As shown in Figure 8, different concentrations of SLNP significantly up-regulated the mRNA levels of TRAF6 (Figure 8B), JNK (Figure 8C), ERK (Figure 8D), and p38 (Figure 8E) compared with the control group (P < 0.05). Treatment with 250 μg/mL of SLNP elevated remarkably these indexes by 72.70, 86.54, 82.77, and 56.98%, respectively. The similar trends were found in the protein levels of TRAF6 (Figure 9C), JNK (Figures 9D,E), ERK (Figures 9F,G) and p38 (Figures 9H,I). Compared with the control group, the relative protein levels of TRAF6 (Figure 9C), JNK (Figures 9D,E), ERK (Figures 9E,G) and p38 (Figures 9H,I) in RAW264.7 cells were significantly up-regulated in 250 μg/mL of SLNP group, with the up-regulation rate of 115.13, 147.66, 131.21, and 214.01%. These results suggest that SLNP exerts the immunomodulatory effects by activating MyD88-dependent pathway and the downstream MAPK signaling pathway.

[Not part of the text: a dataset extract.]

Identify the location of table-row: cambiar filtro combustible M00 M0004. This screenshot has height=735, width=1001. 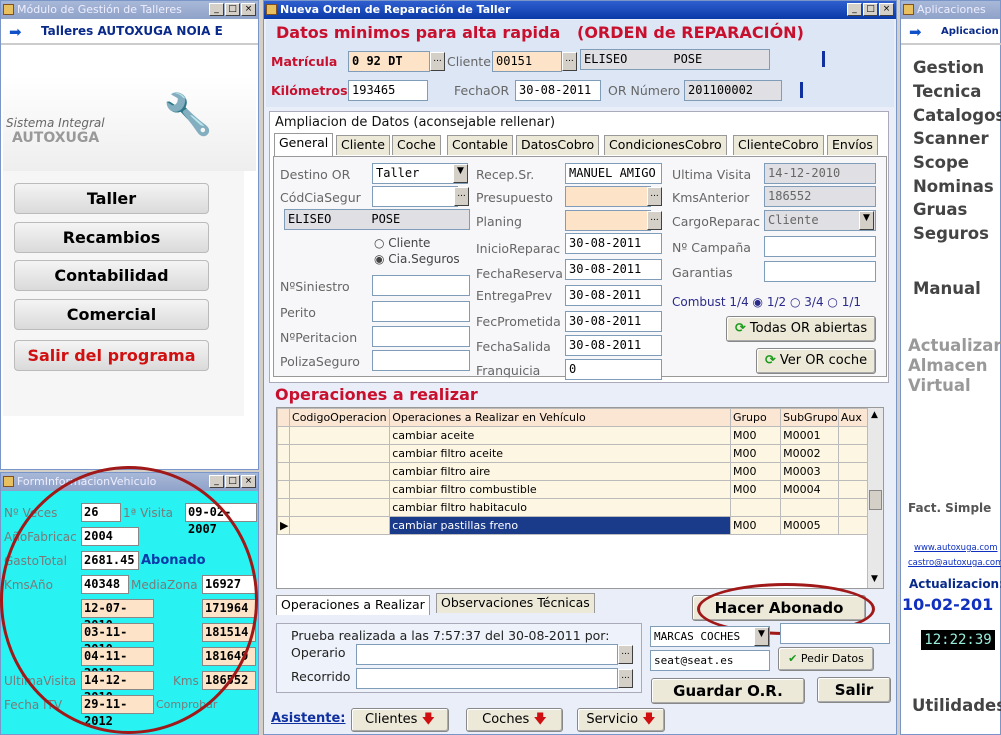
(573, 490).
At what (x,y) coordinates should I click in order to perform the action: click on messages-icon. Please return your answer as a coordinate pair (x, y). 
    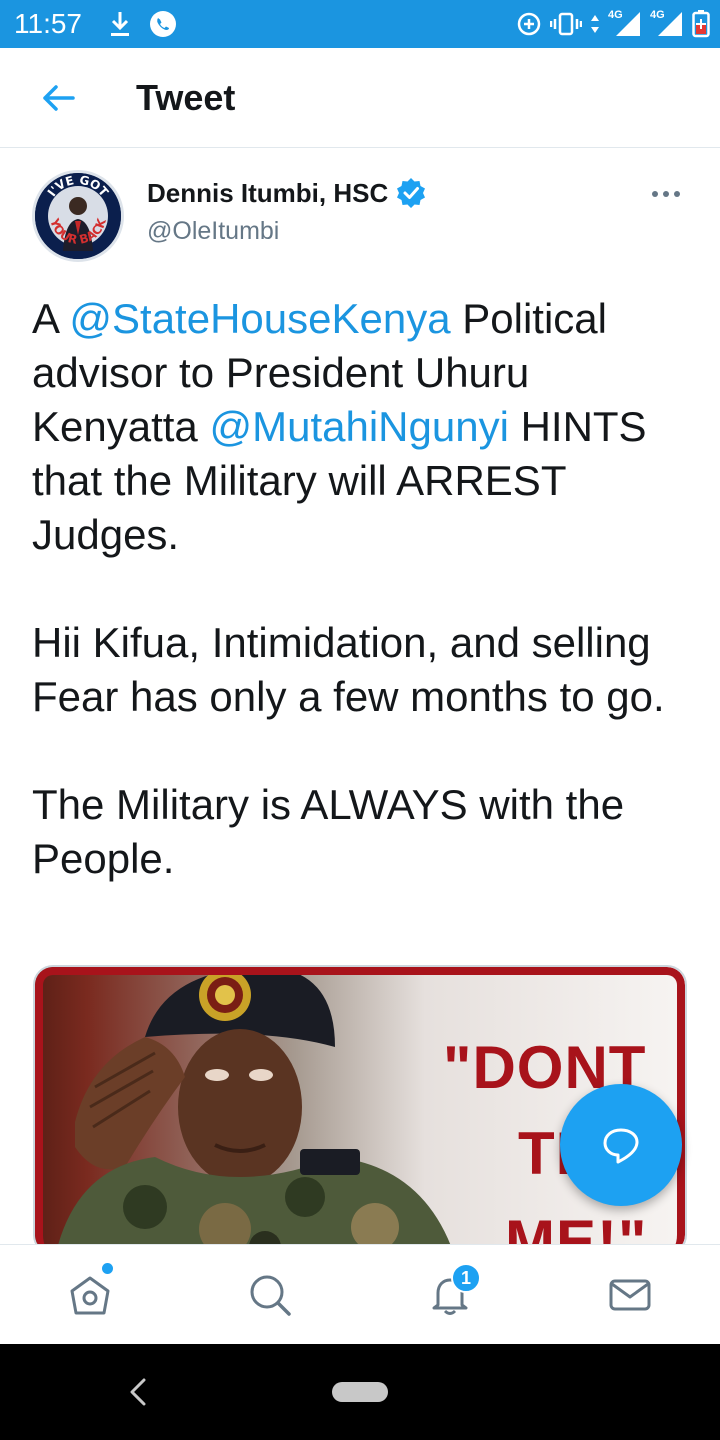
    Looking at the image, I should click on (630, 1295).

TLR4 initiates MyD88-independent signaling pathways which increase the expression of IRF3 resulting in the expression of IFN-β (33). As shown in Figure 8F, after being incubated with SLNP, the expression of IRF3 mRNA in RAW264.7 cells was increased significantly compared with the control group. The expression of IRF3 protein also showed an increasing trend after treated with SLNP (Figure 9J). Treatment with 500 μg/mL of SLNP increased remarkably the levels of IRF3 mRNA and protein by 28.13 and 18.00% in the RAW264.7 cells, respectively. These results indicate that SLNP activates the MyD88-independent signaling pathway.